The recent horrific bombings of two historic Turkish synagogues and two British targets in Istanbul, which left 52 people dead and some 70 injured, raise the question of why al Qaeda would target Turkey and massacre large numbers of Turkish civilians — Jews and Christians but mostly Muslims.

Last year, the moderate Islamist Justice and Development Party (AKP) was elected to government with an overwhelming vote, much to the horror of the US-backed Turkish military establishment, which justifies its undemocratic powers on the grounds of its alleged duty to guarantee "secularism". In 1997 it ousted a previous "Islamist" party from government.

The conservative AKP government has gone out of its way to show Washington there is nothing threatening about its Islamist roots, and both before the US attack on Iraq and in recent weeks it has engaged in discussions with the US about sending Turkish troops into the Iraq conflict.

But both times it backed down. One reason is the overwhelming opposition of the largely Muslim population of Turkey to getting drawn into Iraq on the US side — polls show 90% of the population oppose any involvement, and this is strongly reflected in the AKP's voter base.

As a result, AKP MPs joined other MPs in rejecting legislation allowing the US to use Turkish bases for its Iraq invasion. This led US deputy defence secretary Paul Wolfowitz in May to claim that the Turkish military "for whatever reason, did not play the strong leadership role and attitude that we would have expected". In other words, the military should have overturned the parliamentary decision as the military has done in the past.

Several weeks ago, the AKP was ready to send 10,000 troops to Iraq to help the US crush the insurgency. On November 7, it withdrew from that decision. This was a significant blow to the US rulers, who are desperate to get others to share the task of sending their young men and women to kill and get killed in order to defend US interests in Iraq.

The recent bombings and the resulting "national security" crisi have hurt a moderate Islamist government which is keeping itself out of the Iraq war in defiance of the pro-US military brass.
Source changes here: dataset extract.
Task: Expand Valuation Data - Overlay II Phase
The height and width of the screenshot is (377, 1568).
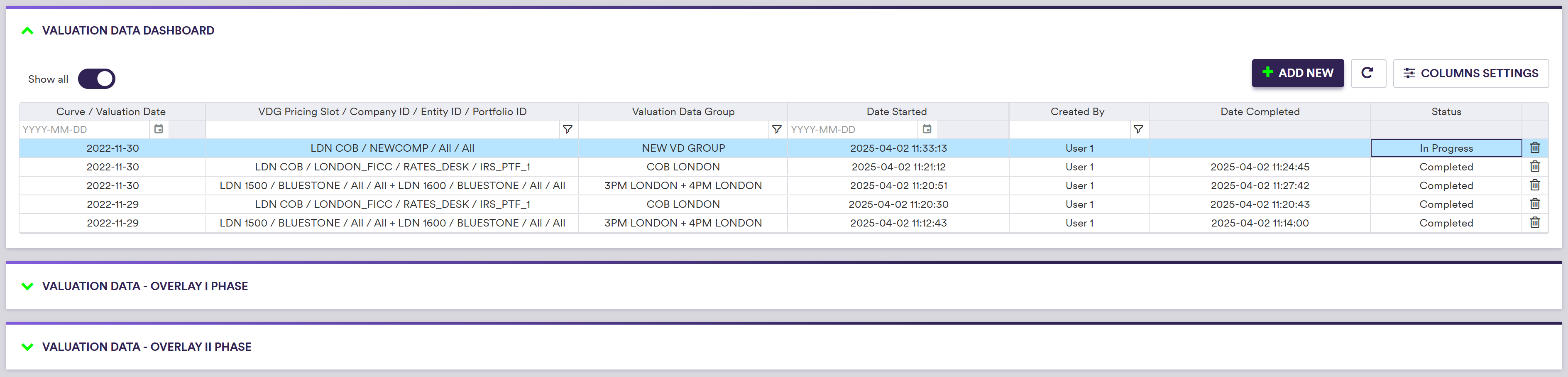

On November 21, Turkey's National Security Council, consisting of leading generals, said the terrorist bombings in Istanbul required greater "cross-border" efforts to fight terrorism — across the Iraqi border, that is.

According to a BBC report, some "regard the one-year-old government's six reform packages as 'harbingers of political instability', saying that they have weakened the security forces, prosecutors and courts, depriving them of the means to fight and deter terrorism".
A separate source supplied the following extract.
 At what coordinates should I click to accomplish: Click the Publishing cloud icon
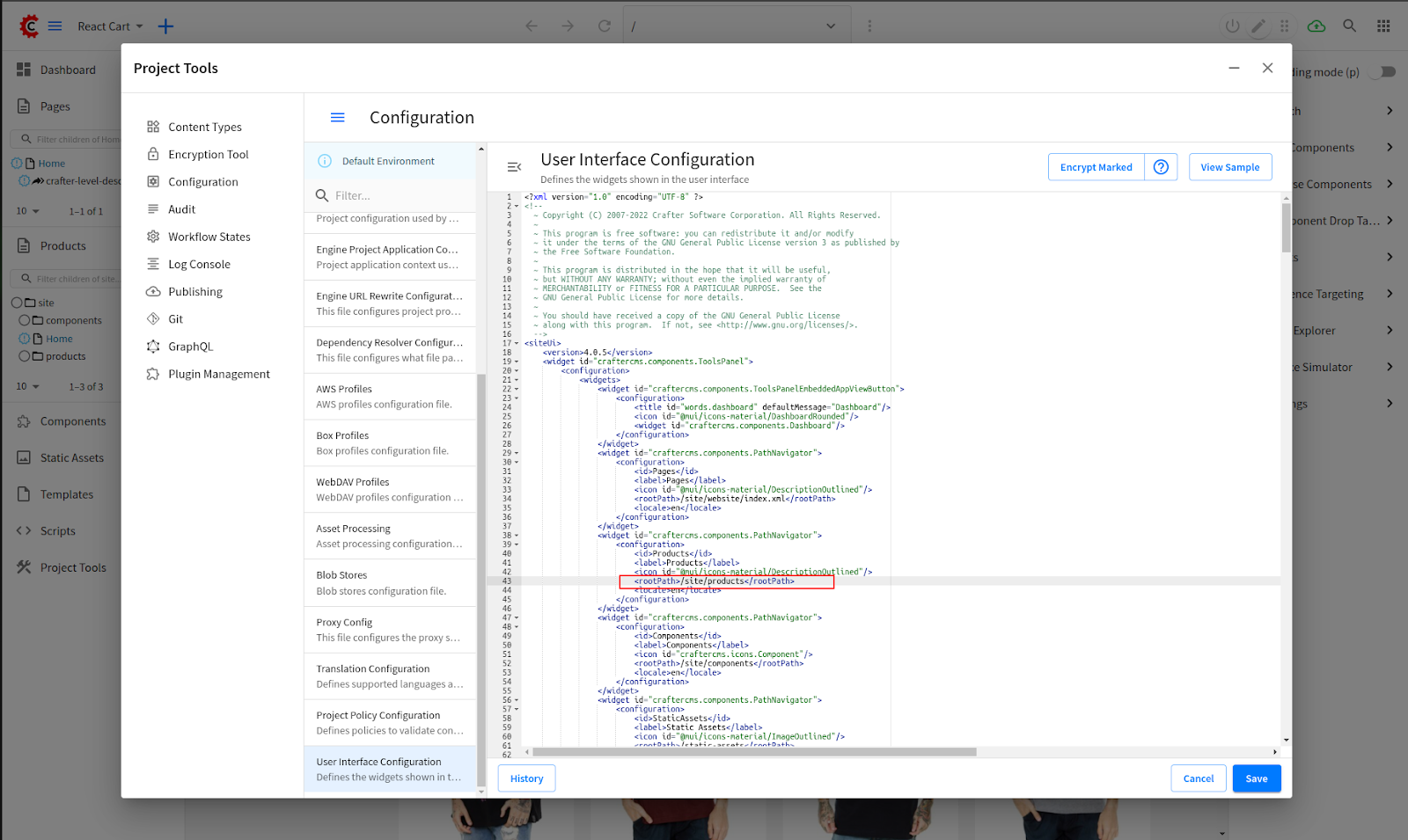pyautogui.click(x=153, y=292)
These democratic reforms, which are conditions for eventual European Union membership, undermine the power of the military, and the bombings may give it a chance to strike back using "national security" pretexts.

The leader of the right-wing "secular" True Path party, Mehmet Agar, chimed in, criticising the AKP for ending a countrywide crackdown on Islamic groups and amnestying several hundred "militants".
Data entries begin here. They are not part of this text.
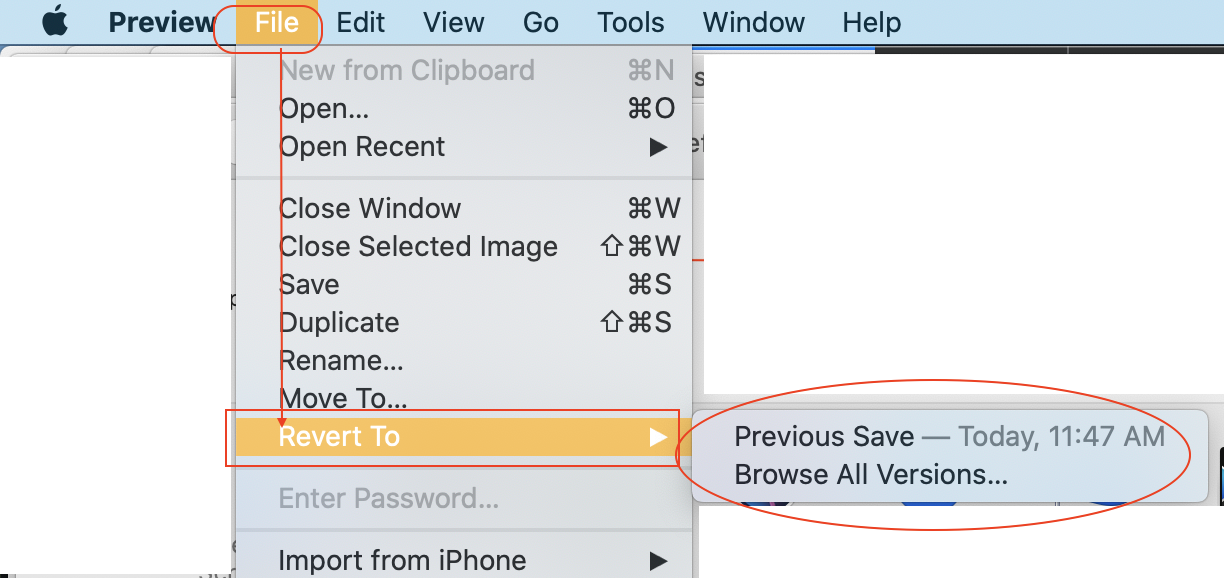
Task: Open the Help menu
Action: 871,22
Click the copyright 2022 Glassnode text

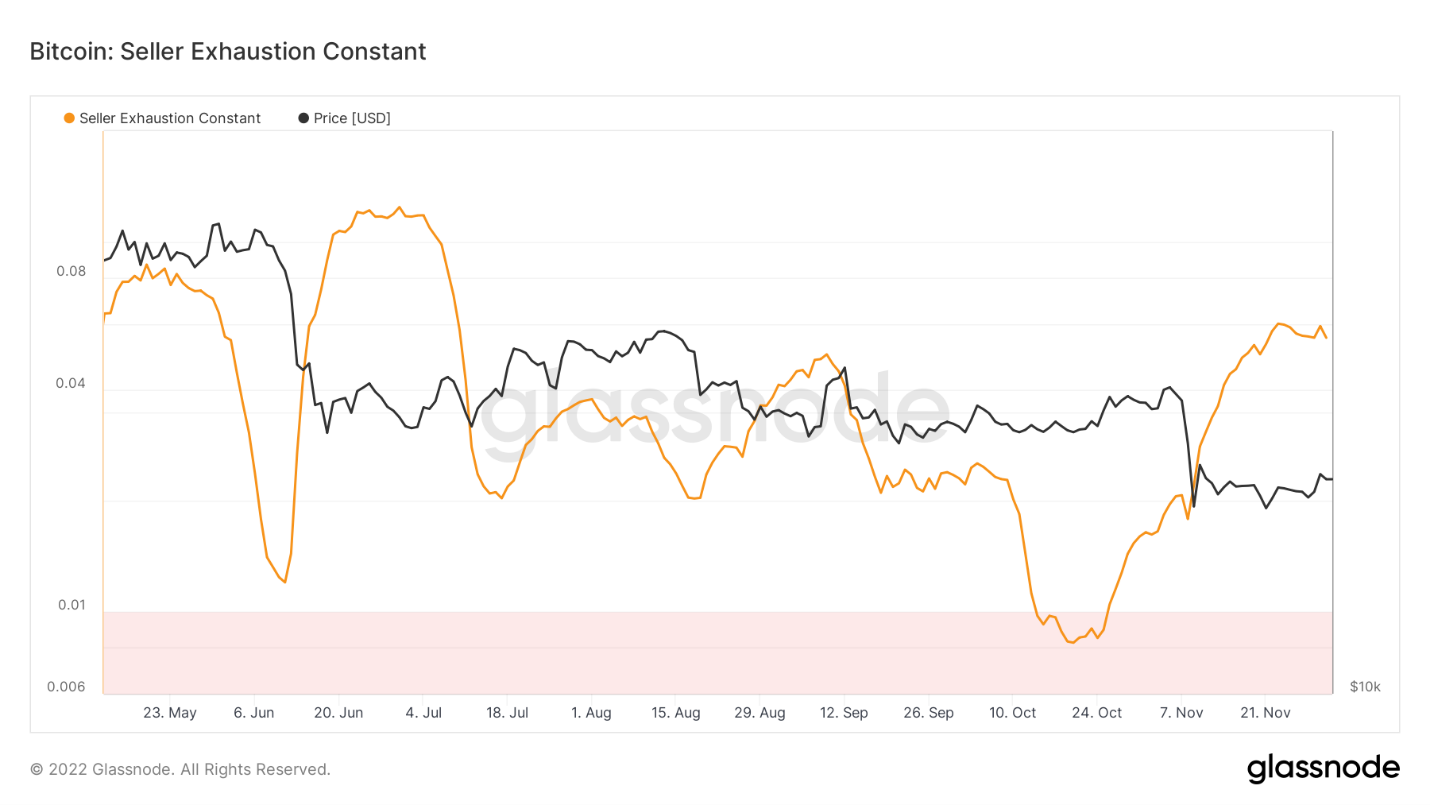pos(180,769)
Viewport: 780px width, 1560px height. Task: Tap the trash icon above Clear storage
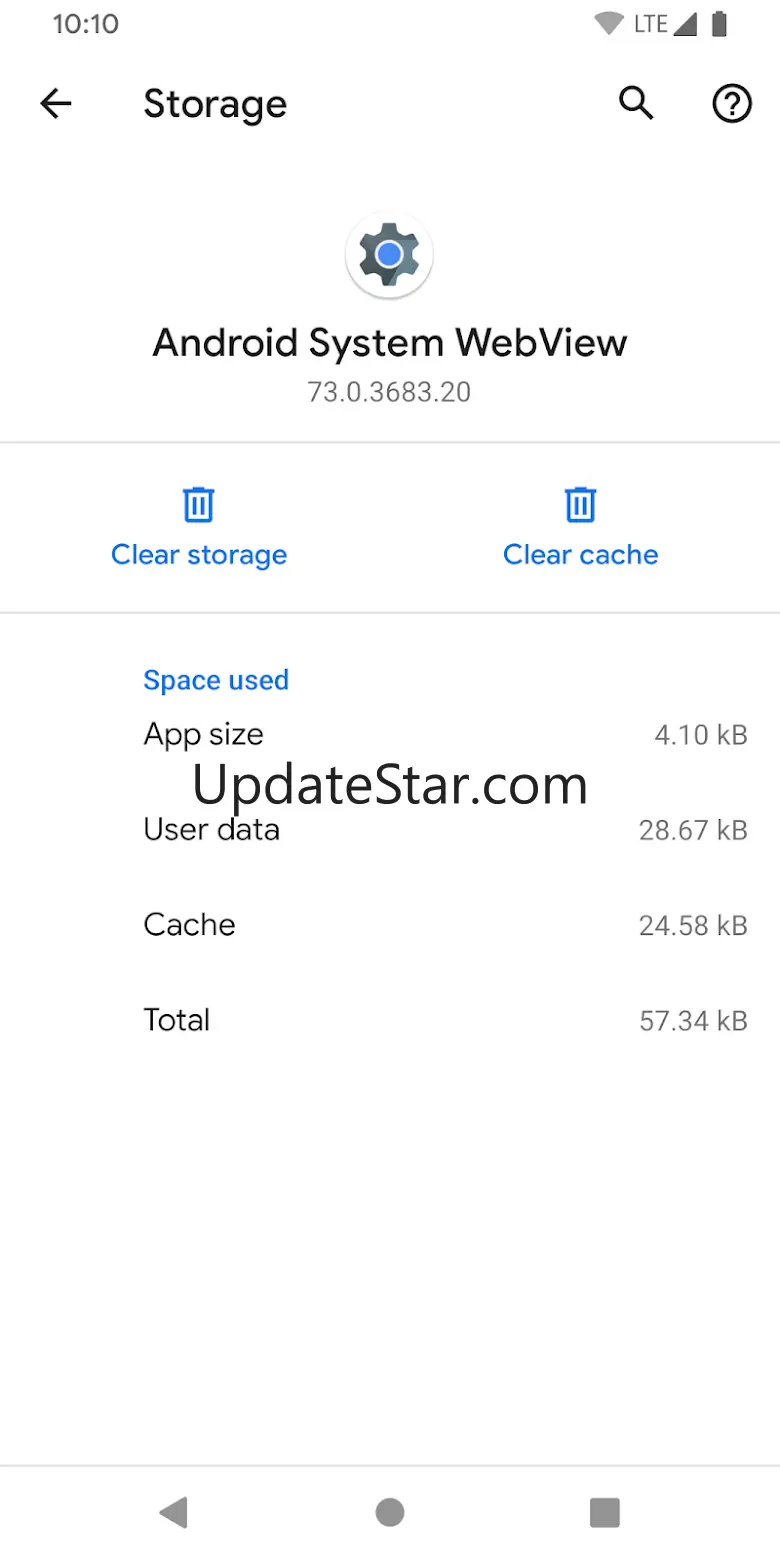(x=199, y=504)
The first Turkish organisation to claim responsibility for the Istanbul bombings was the Islamic Great Eastern Raiders Front (IBDA/C). This group was not set up by al Qaeda, but has a 20-year history in Turkey. Two people arrested for the synagogue bombings were from the south-eastern town of Bingol, which is a hotbed of another group, Turkish Hezbollah (unrelated to the Lebanese resistance organisation of similar name).

These organisation were recruited by the Turkish military to fight the Kurdish insurgency in Turkey's south-east from 1984 onwards. They were responsible for the murder or disappearance of thousands of Kurdish activists.

When the war ended in the late 1990s, the military turned on its Islamist proxies, killing or imprisoning their leaders. However, according to the New York-based Peace Initiative/Turkey, "it is yet uncertain whether these terrorist groups operate totally independently of, and are not manipulated by, their old masters".

From Green Left Weekly, December 3, 2003.